Dataset entries:
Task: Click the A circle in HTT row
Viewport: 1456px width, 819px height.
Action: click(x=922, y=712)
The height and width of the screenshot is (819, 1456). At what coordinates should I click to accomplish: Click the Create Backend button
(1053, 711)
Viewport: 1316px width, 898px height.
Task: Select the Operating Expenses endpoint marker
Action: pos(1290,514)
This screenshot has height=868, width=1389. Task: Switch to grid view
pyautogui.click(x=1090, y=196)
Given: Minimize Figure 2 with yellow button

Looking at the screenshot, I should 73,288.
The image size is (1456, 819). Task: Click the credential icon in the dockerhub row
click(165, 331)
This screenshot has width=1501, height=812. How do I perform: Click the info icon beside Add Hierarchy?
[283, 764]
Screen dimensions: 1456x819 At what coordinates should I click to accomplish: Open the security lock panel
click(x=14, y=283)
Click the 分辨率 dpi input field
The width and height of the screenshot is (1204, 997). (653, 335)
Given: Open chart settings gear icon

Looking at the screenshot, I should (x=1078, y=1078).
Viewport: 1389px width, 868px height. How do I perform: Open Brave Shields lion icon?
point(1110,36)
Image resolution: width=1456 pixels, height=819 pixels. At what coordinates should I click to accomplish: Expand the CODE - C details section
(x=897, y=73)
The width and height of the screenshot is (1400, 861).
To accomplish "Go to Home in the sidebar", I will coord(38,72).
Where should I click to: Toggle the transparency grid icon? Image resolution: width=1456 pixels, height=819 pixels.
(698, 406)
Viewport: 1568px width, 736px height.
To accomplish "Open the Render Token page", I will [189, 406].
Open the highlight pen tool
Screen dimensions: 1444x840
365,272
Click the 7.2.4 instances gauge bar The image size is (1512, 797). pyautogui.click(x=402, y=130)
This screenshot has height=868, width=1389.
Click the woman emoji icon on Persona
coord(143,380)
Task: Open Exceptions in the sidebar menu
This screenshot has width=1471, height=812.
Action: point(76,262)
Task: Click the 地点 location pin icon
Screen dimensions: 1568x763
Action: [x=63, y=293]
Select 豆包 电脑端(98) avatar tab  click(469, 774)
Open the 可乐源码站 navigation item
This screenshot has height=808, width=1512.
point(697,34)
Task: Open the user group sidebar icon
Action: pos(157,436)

Assignment: Wherever the string "will" appears in a line of the records, copy that line.

Answer for this exercise:
To accomplish "Go to Home in the sidebar", I will coord(38,72).
To accomplish "Open the Render Token page", I will [189, 406].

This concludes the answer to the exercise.